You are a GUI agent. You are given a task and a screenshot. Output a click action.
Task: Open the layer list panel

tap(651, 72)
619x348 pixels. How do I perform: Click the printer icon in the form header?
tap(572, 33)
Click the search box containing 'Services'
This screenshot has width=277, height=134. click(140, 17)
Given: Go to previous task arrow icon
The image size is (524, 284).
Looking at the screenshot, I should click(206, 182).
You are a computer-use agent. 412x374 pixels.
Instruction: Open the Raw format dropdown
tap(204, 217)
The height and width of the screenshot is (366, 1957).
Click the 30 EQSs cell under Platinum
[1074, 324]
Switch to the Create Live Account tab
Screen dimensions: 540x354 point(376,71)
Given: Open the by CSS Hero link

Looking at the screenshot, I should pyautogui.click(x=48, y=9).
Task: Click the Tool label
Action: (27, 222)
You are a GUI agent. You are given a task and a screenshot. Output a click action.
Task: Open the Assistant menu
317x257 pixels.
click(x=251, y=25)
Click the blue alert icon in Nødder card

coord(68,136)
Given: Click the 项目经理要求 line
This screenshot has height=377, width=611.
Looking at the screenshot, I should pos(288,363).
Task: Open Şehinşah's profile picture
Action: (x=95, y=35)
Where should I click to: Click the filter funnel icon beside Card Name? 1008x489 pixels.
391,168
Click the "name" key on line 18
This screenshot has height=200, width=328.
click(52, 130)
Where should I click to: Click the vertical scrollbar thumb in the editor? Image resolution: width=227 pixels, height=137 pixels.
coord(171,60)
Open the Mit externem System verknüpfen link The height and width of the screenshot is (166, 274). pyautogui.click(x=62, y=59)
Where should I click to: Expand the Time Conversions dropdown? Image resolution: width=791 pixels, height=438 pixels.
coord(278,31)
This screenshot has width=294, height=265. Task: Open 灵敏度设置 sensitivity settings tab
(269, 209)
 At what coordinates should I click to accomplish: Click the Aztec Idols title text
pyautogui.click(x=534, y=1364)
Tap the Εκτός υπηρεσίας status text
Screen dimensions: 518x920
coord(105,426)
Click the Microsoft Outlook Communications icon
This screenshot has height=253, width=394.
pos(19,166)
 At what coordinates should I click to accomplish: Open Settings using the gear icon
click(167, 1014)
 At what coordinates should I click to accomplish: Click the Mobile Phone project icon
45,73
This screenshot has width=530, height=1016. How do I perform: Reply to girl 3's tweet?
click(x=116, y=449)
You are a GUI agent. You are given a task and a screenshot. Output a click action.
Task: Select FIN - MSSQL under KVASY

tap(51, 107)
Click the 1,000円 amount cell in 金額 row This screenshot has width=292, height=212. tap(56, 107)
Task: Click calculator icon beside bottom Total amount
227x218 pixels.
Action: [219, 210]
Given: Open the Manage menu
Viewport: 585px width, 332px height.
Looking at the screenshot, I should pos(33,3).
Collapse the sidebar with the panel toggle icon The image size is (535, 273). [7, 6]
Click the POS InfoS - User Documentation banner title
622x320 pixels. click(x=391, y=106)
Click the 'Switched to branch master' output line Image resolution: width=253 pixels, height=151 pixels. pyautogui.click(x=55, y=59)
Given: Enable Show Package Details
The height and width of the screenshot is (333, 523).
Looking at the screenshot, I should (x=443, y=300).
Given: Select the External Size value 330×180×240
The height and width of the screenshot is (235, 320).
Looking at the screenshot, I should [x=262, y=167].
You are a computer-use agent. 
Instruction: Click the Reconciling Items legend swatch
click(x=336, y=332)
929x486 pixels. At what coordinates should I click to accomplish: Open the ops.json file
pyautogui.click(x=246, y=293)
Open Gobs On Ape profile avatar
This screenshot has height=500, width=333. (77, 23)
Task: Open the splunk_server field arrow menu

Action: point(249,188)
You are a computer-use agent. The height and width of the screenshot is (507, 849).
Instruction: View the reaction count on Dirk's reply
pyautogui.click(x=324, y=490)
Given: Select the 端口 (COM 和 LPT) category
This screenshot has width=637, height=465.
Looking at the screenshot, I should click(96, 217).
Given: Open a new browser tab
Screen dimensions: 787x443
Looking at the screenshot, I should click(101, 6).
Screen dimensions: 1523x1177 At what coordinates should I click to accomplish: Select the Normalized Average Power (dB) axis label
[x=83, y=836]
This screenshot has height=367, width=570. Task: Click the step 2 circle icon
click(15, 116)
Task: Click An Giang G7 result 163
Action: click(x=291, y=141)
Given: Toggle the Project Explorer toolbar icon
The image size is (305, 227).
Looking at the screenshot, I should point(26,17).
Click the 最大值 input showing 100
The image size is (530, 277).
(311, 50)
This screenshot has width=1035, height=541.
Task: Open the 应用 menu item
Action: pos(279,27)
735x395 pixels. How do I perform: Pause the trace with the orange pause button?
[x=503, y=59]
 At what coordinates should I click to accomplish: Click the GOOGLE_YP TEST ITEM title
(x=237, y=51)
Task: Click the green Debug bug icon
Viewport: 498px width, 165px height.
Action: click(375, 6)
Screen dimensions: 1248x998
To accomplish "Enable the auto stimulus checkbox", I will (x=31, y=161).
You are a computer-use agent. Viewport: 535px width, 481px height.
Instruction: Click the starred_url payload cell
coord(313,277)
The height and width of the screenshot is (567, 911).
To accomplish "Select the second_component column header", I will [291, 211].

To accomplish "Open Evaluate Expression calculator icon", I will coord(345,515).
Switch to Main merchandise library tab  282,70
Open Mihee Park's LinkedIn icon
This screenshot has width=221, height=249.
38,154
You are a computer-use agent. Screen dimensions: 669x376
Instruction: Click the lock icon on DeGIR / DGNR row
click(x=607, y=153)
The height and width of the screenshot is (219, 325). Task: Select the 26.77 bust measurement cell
☆ ☆ ☆ ☆
■ Directions for this task ■
If a line of the data contains "calculator", copy it out.

■ Task response ■
Task: Click calculator icon beside bottom Total amount
To accomplish "Open Evaluate Expression calculator icon", I will coord(345,515).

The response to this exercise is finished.